Eye Candy for Today: William Henry Hunt ink and watercolor interior

Interior of Bushey Church, William Henry Hunt
Interior of Bushey Church, William Henry Hunt

Pen and brown ink and watercolor, roughly 17×13 in. (42x33cm)

The link is to a zoomable version on Google Art Project; the original is in the National Gallery of Art, DC. The NGA has downloadable files, though you need a free account to access the largest one.

This piece by the 19th century English painter William Henry Hunt — known primarily for his watercolors of still life — is tremendously satisfying just as a drawing. The touches of watercolor carry it to somewhere between drawing and painting.

The Rembrandtesque pen lines, slightly wavering but solidly controlled, unerringly define the space, and the washes give it soliditiy and light. This is essentially done in two colors.

Look at how sure Hunt is of his values as he defines the vaulted ceiling, wooden structures, and multiple areas of relative darkness and illumination.

Interior of Bushey Church, Google Art Project

My recent post on William Henry Hunt


8 responses to “Eye Candy for Today: William Henry Hunt ink and watercolor interior”

  1. Yummy eye candy! Whenever I look at a drawing like this I wonder what sort of pen he used. Also whether he did the pen drawing before or after the watercolor.

    1. I always wonder about those kind of things, too. I always assume pen drawing first over pencil, but now that you mention it, I suppose it could be applied on top of the watercolor. The wavering pen lines look to me like those of reed pen drawings common in the 17 century, but I don’t know about Hunt’s actual materials.

  2. In that last panel you can definitely see the pencil lines, which stated the arch differently. Seeing that, I’m guessing he did the pen drawing first to correct that drawing, and then did the watercolor over it.

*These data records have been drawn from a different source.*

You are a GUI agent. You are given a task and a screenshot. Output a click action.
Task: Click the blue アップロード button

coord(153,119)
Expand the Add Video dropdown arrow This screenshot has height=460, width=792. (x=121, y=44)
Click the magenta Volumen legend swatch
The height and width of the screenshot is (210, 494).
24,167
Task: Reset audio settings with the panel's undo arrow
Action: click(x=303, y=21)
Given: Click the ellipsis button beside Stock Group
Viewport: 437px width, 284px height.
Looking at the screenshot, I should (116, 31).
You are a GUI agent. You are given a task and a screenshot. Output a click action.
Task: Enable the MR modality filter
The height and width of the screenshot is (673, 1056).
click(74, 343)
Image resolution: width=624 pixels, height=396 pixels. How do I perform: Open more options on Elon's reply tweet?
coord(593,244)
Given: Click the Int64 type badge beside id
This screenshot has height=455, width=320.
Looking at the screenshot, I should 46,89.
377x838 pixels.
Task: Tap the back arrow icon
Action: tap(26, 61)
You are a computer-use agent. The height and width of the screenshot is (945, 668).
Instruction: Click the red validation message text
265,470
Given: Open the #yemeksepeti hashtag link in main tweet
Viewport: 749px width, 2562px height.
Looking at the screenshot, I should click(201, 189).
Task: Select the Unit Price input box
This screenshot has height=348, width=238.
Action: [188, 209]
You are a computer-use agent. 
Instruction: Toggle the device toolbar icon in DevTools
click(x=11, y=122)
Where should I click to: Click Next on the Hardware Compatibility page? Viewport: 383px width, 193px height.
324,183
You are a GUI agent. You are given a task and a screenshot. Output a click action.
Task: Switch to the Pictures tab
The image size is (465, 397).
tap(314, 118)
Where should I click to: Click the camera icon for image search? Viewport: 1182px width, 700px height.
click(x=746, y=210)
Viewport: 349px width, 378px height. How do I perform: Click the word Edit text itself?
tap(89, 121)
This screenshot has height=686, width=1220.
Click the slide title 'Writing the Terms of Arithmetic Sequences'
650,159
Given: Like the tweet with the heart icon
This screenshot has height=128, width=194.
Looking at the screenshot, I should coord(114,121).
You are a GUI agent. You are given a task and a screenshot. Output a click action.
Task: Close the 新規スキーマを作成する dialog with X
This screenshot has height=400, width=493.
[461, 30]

    1. Your comments have prompted me to go back over it with process in mind. I can see some areas where it’s clear the watercolor is either over the pen, or the pen mark was applied into wet (top of the balcony railing to the right, under the arch). In other places, the ink line seems very strong over fairly solid areas of color; so I’m wondering if he did both — pen, then wash, then pen reinforcement of some lines.

      It still looks like a reed pen to me, with that wonderful blobby, wobbly character that makes reed pen so charming.

  3. It is in fact a very sad painting. It portrays an era where children had to live of charity. The boy sitting on the cold floor is holding a plate in which he collects alms from the churchgoers. His little sister is probably keeping him company. She is doing her best to keep quiet.